All this, spiced up with the creation of a log of the involved steps, can be put into a function:

def Procrustes(focalform_raw, referenceform_raw, trafo_history = None):
    # http://stackoverflow.com/questions/18925181/procrustes-analysis-with-numpy
    # input forms must be numpy arrays of the shape [points, dimensions]

    ## work on copies, to be safe
    referenceform = referenceform_raw.copy()
    focalform = focalform_raw.copy()

    ## match nr of points and nr of dimensions
    if (not referenceform.shape[0] == focalform.shape[0]) or (not referenceform.shape[1] == focalform.shape[1]):
        raise IOError('forms must be of the same "shape" (Procrustes/numpy joke :)')

    ## store transformations
    if trafo_history is None:
        trafo_history = GetEmptyHistory()


    ## standardize
    referenceform = Standardize(referenceform)
    focalform = Standardize(focalform, trafo_history)


    ## rotation
    # optimum rotation matrix of focal form
    # cf. http://nghiaho.com/?page_id=671

    # calculate cross-dispersion (correlation) matrix (cf. http://www.kwon3d.com/theory/jkinem/rotmat.html)
    cross_dispersion =  focalform.T @ referenceform
    
    # singular value decomposition of cross-dispersion matrix
    U, singular_values, V = NP.linalg.svd(cross_dispersion, full_matrices = False)
    

    # if R has negative determinant, it is a reflection matrix and must be modified.
    if (NP.linalg.det(U) * NP.linalg.det(V)) < 0.0:
        U[:, -1] = -U[:, -1]
        singular_values[-1] *= -1

    # ... to get the rotation matrix R as follows:
    rotation_matrix = U @ V

    ## further Procrustes measures
    singular_value_trace = singular_values.sum()

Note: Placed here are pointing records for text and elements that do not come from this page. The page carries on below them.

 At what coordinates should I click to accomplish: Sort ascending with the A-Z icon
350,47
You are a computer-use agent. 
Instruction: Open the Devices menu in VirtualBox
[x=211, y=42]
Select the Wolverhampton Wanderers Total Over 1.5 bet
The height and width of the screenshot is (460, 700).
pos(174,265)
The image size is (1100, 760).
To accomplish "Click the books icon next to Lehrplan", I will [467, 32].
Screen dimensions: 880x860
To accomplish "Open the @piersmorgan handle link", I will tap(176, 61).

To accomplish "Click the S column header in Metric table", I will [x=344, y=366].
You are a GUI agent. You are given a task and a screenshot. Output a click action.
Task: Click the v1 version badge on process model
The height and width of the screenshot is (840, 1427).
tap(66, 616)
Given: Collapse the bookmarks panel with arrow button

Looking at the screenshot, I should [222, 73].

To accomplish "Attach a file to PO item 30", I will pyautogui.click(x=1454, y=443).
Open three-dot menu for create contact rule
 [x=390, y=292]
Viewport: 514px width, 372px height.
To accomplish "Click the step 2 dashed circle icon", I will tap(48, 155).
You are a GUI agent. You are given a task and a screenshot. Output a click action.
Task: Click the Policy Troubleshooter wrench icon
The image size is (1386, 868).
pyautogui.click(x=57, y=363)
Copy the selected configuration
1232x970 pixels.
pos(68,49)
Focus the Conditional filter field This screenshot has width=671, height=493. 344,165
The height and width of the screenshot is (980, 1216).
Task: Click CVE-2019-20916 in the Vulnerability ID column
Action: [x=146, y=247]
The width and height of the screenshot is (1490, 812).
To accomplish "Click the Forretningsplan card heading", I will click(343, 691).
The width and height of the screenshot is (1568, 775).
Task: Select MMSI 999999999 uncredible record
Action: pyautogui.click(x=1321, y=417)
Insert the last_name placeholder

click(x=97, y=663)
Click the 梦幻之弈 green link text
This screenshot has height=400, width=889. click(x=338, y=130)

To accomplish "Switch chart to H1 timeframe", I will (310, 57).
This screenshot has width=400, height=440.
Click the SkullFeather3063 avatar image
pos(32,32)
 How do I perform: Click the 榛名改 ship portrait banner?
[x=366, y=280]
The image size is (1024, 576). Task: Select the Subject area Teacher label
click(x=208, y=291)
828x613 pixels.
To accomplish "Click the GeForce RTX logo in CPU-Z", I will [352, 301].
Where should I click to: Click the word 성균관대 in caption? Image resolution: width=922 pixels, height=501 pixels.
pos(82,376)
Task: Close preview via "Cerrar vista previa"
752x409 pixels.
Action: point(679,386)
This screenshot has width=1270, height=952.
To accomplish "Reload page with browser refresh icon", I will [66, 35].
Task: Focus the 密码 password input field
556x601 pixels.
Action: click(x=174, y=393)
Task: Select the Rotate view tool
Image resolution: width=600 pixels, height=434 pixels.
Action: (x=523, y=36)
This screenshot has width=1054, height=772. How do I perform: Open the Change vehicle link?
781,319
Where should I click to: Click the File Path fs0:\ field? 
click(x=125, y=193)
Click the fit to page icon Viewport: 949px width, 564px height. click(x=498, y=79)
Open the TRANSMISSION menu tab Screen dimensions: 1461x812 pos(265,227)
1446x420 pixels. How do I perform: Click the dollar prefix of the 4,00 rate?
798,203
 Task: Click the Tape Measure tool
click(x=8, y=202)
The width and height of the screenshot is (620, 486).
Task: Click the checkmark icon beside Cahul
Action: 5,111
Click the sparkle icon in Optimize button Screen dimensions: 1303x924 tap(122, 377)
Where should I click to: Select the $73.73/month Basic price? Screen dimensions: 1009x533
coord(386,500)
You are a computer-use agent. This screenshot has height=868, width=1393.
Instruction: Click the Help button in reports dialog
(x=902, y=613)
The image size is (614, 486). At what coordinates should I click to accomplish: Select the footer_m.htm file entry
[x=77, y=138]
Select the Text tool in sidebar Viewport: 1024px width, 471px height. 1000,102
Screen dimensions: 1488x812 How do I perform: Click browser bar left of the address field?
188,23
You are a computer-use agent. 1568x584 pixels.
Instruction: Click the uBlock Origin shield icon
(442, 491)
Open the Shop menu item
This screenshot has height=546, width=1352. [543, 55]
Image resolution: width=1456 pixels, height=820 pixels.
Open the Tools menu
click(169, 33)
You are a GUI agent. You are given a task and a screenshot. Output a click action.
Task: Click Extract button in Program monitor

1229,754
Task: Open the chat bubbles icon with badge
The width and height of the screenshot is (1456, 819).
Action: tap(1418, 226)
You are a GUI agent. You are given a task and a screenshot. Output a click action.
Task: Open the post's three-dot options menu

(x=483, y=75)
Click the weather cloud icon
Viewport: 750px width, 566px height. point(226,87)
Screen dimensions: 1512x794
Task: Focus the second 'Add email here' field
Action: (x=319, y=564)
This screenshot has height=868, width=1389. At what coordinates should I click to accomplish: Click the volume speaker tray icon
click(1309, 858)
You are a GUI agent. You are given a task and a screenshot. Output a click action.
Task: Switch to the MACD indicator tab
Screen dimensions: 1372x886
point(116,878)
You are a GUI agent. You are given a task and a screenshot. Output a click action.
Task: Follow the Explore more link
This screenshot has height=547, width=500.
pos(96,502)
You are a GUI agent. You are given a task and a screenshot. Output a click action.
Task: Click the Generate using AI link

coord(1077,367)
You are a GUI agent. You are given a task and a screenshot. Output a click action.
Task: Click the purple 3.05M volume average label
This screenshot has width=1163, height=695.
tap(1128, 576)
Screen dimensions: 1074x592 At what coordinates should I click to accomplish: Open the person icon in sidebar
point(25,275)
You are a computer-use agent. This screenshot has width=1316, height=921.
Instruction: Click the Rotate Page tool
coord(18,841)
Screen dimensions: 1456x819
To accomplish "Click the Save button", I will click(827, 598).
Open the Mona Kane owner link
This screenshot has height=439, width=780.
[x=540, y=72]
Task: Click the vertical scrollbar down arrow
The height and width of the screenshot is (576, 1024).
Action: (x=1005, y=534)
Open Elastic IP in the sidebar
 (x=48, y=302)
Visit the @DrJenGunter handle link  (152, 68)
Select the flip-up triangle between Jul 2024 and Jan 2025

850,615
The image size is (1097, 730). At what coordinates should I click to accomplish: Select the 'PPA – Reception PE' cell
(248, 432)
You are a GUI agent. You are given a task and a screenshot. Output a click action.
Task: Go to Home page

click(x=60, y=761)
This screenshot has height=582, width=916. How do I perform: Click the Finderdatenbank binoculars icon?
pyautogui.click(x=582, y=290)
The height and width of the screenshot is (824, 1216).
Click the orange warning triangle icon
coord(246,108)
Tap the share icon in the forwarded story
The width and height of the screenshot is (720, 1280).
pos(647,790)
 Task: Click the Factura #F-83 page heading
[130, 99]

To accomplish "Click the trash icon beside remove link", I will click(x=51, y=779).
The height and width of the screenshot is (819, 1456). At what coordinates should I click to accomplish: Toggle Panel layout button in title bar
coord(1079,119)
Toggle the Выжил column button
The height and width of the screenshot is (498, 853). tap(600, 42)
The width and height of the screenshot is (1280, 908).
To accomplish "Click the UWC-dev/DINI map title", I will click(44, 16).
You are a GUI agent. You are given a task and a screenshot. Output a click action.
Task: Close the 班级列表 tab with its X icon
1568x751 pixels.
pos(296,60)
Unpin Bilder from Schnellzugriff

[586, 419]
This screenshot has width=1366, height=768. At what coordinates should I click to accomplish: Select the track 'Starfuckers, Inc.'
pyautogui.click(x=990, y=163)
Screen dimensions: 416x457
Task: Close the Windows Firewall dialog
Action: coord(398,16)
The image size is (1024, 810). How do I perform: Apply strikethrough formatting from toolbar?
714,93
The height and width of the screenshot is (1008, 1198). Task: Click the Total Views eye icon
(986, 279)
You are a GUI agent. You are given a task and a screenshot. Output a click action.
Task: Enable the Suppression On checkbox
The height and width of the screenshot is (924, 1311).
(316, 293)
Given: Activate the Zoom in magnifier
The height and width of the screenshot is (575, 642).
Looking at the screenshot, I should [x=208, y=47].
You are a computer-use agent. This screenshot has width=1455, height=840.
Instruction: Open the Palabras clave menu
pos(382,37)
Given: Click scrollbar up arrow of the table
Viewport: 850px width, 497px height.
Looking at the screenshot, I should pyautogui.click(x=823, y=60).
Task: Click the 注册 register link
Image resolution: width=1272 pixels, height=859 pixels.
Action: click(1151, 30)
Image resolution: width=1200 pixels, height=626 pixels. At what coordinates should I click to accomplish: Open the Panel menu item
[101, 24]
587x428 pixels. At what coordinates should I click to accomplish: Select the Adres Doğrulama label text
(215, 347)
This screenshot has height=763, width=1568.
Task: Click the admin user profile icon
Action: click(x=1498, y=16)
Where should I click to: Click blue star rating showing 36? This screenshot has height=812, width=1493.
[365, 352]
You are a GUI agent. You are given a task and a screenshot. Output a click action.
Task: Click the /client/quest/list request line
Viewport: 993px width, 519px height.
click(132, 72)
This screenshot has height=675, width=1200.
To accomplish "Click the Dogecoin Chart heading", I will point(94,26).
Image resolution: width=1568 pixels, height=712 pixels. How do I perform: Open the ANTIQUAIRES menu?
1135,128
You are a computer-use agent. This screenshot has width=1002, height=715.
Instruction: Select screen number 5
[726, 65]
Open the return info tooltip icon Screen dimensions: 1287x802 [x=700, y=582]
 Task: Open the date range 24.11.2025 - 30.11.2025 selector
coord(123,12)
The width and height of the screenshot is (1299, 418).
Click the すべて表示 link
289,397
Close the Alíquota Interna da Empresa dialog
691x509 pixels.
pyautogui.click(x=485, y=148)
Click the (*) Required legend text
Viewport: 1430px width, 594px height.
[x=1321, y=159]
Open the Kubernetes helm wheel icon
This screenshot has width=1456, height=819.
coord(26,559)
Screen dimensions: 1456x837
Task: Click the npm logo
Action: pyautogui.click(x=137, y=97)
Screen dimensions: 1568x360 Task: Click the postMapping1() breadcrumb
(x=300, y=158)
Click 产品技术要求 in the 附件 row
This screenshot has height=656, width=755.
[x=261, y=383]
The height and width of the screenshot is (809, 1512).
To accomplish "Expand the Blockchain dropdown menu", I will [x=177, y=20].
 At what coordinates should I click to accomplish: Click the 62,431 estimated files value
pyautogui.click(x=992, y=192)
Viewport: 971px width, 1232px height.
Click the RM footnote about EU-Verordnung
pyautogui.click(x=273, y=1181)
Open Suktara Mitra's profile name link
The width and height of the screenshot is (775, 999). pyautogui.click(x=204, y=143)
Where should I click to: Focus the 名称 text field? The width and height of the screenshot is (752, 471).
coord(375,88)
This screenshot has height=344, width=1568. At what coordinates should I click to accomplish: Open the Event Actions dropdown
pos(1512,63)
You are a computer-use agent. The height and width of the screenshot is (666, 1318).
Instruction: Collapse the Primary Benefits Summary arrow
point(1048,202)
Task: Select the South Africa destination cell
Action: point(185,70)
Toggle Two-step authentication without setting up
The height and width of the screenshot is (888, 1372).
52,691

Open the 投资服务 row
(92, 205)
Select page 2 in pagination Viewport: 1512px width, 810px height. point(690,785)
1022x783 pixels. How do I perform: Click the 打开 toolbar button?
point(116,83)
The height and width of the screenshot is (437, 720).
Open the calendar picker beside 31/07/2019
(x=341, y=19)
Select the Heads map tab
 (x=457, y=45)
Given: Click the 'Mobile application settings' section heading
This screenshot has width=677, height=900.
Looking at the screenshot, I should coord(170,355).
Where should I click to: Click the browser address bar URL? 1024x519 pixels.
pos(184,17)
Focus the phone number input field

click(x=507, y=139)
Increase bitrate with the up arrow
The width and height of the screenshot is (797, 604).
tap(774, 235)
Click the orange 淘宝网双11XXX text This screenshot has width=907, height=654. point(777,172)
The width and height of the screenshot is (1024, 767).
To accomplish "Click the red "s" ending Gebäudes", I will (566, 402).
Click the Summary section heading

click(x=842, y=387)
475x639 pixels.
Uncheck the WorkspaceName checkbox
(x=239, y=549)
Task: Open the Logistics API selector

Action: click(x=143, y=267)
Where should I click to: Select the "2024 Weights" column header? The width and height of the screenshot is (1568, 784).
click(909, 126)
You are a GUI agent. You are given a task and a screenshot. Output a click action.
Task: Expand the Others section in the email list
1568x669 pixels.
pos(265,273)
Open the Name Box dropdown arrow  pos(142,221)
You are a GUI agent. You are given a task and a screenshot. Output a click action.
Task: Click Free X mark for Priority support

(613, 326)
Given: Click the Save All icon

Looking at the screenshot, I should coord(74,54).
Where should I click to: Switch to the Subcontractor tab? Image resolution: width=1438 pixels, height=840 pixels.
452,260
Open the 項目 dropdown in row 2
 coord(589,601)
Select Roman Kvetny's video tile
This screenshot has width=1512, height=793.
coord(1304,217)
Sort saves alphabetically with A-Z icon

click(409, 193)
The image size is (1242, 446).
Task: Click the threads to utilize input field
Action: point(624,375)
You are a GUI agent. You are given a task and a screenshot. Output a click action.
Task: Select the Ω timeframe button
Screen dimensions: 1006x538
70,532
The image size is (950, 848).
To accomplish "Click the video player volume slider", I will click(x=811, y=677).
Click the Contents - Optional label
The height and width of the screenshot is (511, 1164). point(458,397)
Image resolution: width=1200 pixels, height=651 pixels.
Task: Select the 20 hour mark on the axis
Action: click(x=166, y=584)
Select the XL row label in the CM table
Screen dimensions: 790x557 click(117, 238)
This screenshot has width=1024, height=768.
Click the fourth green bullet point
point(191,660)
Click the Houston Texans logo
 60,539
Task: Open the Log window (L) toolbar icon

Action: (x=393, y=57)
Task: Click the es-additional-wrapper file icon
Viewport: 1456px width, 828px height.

    # standarised distance 
    procrustes_distance = 1 - singular_value_trace**2


    ## scaling
    # optimum scaling of data
    scaling_factor = singular_value_trace * RCS(referenceform_raw) / RCS(focalform)


    ## transformation
    # ref_rcs = RCS(referenceform_raw)
    ref_centroid = Centroid(referenceform_raw)
    transformed_data =  Rotate(focalform, rotation_matrix) \
                        * scaling_factor \
                      + ref_centroid


    ## log
    MakeHistory(trafo_history \
                , rotate = rotation_matrix \
                , scale = scaling_factor \
                , translate = ref_centroid \
                , log = 'procrustes' \
                )


    # return transformed data, residual distance, and log
    return transformed_data, procrustes_distance, trafo_history

With this at hand, enjoy turning all your forms into shapes!

traform, pd, history = Procrustes(focalform, referenceform)


PLT.scatter(traform[:2,0], -traform[:2,1], s = 320, edgecolor = 'k', marker = 'o', facecolor = 'none')
PLT.plot(traform[2:4,0], -traform[2:4,1], color = 'k', lw = 2, ls = '-')
PLT.plot(traform[4:,0], -traform[4:,1], color = 'k', lw = 1, ls = '-')

PLT.gca().set_aspect('equal')
PLT.gca().get_xaxis().set_visible(False)
PLT.gca().get_yaxis().set_visible(False)
PLT.show();

png

UPDATE 2020/09/28: added reference to Kabsch algorithm; matrix products with @; corrected minor bug in the RCS calculation.